### Written problem A
In the court opinion excerpt, in what year was Section 207 amended to make any asportation of a child under 14 for the purpose of molestation a kidnaping?
### Written problem B
Extract verbatim from the court opinion excerpt the span that begins at the words "(3) Even if" and stops after the words "517 P.2d 820].)".

### Passage shown
[START]

We reject both contentions. However, we accept defendant's alternate premise that improper disclosure at trial of his prior crimes may have affected the jury's deliberations. We must therefore reverse the guilt and special circumstance determinations. We discuss our reasoning in detail.
A. Evidence of forcible kidnaping.
(1) All parties concede that, at the time of Robin's disappearance, force or fear was a necessary element of kidnaping unless asportation was from outside the state, or done for slavery, robbery, or extortion. (§ 209; former § 207; People v. Green, supra, 27 Cal.3d 1, 64; People v. Camden (1976) 16 Cal.3d 808, 813-814 [ 129 Cal.Rptr. 438, 548 P.2d 1110].) (2a) Defendant vigorously contends that proof of force or fear was lacking. We think a rational trier of fact could find beyond a reasonable doubt that force or fear was used to transport Robin. ( People v. Johnson (1980) 26 Cal.3d 557, 578 [ 162 Cal.Rptr. 431, 606 P.2d 738, 16 A.L.R.4th 1255].)
Section 207 was amended in 1982 to provide that any asportation of a child under 14 for purposes of molesting him or her is kidnaping. (See new subd. (b).)
(3) Even if the victim's initial cooperation is obtained without force or the threat of force, kidnaping occurs if the accused "`subsequently restrains his victim's liberty by force and compels the victim to accompany him further.'" ( People v. Camden, supra, 16 Cal.3d 808, 814, quoting People v. Gallagher (1958) 164 Cal.App.2d 414, 420 [ 330 P.2d 464]; Parnell v. Superior Court (1981) 119 Cal.App.3d 392, 402 [ 173 Cal.Rptr. 906].) "The force used against the victim `need not be physical. The movement is forcible where it is accomplished through the giving of orders which the victim feels compelled to obey because he or she fears harm or injury from the accused and such apprehension is not unreasonable under the circumstances.'" ( Parnell, supra, quoting People v. Stephenson (1974) 10 Cal.3d 652, 660 [ 111 Cal.Rptr. 556, 517 P.2d 820].)
(4) Imprisonment for any substantial distance in a moving vehicle is forcible asportation. Thus, where the victim expresses the desire to leave the car, or not to accompany the defendant in the direction he is going, but the defendant ignores the plea and continues to drive so fast that the victim cannot escape, force or fear is established. ( People v. Camden, supra, 16 Cal.3d 808, 811-812; People v. La Salle (1980) 103 Cal.App.3d 139, 146-147 [ 162 Cal.Rptr. 816].) Such a situation is particularly threatening to a child. ( Parnell v. Superior Court, supra, 119 Cal.App.3d 392, 402.)

[END]

### Provided data
[START]

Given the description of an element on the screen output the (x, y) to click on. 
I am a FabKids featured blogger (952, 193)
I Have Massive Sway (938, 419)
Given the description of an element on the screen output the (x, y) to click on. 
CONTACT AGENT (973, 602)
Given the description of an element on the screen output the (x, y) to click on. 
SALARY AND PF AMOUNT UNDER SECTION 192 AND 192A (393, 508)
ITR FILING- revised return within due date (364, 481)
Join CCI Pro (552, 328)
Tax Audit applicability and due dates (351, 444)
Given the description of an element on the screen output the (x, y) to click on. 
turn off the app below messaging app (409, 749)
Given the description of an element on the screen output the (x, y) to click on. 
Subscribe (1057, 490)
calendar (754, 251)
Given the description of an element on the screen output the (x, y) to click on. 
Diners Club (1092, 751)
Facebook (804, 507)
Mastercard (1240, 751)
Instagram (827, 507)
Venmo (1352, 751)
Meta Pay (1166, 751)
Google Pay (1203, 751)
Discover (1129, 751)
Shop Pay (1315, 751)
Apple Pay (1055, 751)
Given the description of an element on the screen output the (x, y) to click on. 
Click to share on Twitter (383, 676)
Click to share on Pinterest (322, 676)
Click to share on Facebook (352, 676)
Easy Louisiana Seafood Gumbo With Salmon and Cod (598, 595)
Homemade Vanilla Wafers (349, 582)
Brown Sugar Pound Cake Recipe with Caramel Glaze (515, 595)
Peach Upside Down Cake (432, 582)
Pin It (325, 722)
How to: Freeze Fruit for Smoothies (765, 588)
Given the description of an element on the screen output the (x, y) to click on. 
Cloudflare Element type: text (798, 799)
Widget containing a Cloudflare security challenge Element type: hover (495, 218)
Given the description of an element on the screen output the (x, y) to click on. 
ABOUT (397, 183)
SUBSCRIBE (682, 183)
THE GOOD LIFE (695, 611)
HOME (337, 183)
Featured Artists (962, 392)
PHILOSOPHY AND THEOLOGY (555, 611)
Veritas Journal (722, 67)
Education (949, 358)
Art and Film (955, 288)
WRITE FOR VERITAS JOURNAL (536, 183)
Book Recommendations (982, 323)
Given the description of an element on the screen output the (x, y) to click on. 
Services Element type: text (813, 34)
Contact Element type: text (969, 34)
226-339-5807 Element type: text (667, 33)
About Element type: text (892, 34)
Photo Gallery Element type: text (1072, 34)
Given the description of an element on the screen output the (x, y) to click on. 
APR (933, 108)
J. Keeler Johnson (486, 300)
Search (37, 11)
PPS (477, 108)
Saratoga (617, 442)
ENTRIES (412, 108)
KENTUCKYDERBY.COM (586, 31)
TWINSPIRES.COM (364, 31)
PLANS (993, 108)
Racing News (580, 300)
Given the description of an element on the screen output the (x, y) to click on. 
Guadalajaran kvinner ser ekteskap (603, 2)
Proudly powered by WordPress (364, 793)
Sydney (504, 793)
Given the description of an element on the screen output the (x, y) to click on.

[END]

### Task answer A
1982

### Task answer B
(3) Even if the victim's initial cooperation is obtained without force or the threat of force, kidnaping occurs if the accused "`subsequently restrains his victim's liberty by force and compels the victim to accompany him further.'" ( People v. Camden, supra, 16 Cal.3d 808, 814, quoting People v. Gallagher (1958) 164 Cal.App.2d 414, 420 [ 330 P.2d 464]; Parnell v. Superior Court (1981) 119 Cal.App.3d 392, 402 [ 173 Cal.Rptr. 906].) "The force used against the victim `need not be physical. The movement is forcible where it is accomplished through the giving of orders which the victim feels compelled to obey because he or she fears harm or injury from the accused and such apprehension is not unreasonable under the circumstances.'" ( Parnell, supra, quoting People v. Stephenson (1974) 10 Cal.3d 652, 660 [ 111 Cal.Rptr. 556, 517 P.2d 820].)